- _REQUIRED ACTION_
Keyword search on "will": report each line of the records that contains it.

- _RAW DATA_
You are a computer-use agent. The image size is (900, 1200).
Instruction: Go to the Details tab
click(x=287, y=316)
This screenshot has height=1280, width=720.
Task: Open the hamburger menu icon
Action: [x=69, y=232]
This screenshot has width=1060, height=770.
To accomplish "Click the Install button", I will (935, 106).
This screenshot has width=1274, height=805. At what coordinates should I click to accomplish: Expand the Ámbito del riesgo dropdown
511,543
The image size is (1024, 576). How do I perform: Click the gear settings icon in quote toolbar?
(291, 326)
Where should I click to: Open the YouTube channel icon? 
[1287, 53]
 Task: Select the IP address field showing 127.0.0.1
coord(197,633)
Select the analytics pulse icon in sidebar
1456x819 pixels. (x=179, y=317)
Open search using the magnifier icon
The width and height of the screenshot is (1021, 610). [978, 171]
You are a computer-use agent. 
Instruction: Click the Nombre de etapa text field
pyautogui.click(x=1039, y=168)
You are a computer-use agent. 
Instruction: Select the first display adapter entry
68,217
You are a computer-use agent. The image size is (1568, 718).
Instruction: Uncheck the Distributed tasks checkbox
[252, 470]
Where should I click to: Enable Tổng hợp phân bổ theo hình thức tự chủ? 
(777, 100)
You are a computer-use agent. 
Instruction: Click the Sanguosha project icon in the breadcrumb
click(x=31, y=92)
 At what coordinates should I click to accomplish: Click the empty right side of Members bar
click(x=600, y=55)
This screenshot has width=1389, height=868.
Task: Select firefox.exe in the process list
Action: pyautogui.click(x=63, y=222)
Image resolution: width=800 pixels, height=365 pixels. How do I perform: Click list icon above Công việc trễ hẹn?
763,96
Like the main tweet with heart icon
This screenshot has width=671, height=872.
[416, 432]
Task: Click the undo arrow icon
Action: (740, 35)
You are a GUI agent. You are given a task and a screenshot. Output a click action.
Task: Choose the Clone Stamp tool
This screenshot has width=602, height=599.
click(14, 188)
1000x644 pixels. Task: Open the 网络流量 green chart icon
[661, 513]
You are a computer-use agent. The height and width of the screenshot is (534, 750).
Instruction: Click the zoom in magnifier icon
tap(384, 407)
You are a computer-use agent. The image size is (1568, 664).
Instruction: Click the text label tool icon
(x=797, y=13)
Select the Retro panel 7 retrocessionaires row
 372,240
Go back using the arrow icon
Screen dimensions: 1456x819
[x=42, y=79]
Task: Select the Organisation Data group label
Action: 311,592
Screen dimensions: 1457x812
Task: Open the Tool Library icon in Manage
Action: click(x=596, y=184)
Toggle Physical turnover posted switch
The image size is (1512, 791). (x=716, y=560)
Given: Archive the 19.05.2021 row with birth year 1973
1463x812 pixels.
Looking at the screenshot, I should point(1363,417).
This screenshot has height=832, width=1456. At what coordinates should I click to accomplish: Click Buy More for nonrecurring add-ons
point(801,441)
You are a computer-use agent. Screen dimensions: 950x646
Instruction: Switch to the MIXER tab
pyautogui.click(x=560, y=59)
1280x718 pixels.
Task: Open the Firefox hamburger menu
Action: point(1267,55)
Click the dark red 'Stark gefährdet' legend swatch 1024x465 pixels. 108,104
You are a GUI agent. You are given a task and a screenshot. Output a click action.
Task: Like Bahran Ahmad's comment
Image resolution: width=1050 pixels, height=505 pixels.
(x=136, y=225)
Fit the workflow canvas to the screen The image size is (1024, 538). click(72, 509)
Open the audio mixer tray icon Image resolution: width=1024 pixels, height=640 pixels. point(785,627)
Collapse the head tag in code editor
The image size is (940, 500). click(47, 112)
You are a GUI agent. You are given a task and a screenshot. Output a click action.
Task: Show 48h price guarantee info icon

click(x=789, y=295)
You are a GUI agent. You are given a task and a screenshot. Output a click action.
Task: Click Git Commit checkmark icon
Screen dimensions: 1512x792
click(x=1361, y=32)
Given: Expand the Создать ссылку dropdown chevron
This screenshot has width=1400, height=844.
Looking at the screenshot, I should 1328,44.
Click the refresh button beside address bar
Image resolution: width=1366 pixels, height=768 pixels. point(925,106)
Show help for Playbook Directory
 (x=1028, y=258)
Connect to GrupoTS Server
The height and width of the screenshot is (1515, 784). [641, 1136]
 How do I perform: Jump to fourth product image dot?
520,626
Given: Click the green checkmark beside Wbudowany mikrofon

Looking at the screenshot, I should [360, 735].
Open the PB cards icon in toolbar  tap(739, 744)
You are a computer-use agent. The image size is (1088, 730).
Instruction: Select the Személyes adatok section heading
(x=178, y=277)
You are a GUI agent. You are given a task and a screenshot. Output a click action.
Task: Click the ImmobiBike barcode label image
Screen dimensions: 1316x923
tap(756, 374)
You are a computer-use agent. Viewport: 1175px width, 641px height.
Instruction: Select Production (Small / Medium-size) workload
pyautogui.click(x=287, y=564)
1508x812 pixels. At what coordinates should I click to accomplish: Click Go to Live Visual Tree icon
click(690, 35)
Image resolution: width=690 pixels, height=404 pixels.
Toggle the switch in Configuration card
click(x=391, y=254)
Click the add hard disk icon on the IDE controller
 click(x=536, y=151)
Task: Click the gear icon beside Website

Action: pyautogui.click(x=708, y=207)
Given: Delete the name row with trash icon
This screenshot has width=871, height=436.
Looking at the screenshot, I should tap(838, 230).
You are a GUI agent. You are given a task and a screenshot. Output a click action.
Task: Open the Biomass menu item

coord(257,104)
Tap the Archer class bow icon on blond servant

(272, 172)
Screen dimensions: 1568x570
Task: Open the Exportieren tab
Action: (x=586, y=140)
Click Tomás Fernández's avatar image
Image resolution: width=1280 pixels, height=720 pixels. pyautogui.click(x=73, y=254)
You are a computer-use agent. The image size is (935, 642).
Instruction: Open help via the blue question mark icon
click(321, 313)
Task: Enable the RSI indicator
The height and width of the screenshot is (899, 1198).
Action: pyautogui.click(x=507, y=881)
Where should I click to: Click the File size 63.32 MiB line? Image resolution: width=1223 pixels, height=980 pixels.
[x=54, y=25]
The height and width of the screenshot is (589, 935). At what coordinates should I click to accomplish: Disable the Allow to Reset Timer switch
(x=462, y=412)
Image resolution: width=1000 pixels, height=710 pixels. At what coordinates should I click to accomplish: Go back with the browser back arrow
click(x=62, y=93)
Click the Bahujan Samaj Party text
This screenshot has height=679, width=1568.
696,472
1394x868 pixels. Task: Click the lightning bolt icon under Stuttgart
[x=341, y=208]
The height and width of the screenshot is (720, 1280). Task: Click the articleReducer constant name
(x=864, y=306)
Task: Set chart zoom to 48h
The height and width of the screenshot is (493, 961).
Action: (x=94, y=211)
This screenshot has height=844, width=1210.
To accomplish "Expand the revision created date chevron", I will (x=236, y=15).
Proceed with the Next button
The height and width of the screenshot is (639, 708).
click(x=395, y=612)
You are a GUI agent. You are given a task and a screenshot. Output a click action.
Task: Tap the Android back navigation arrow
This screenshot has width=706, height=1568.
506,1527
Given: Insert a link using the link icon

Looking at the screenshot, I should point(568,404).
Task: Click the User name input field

- _EXERCISE SOLUTION_
To accomplish "Click the Install button", I will (935, 106).
To accomplish "Expand the revision created date chevron", I will (x=236, y=15).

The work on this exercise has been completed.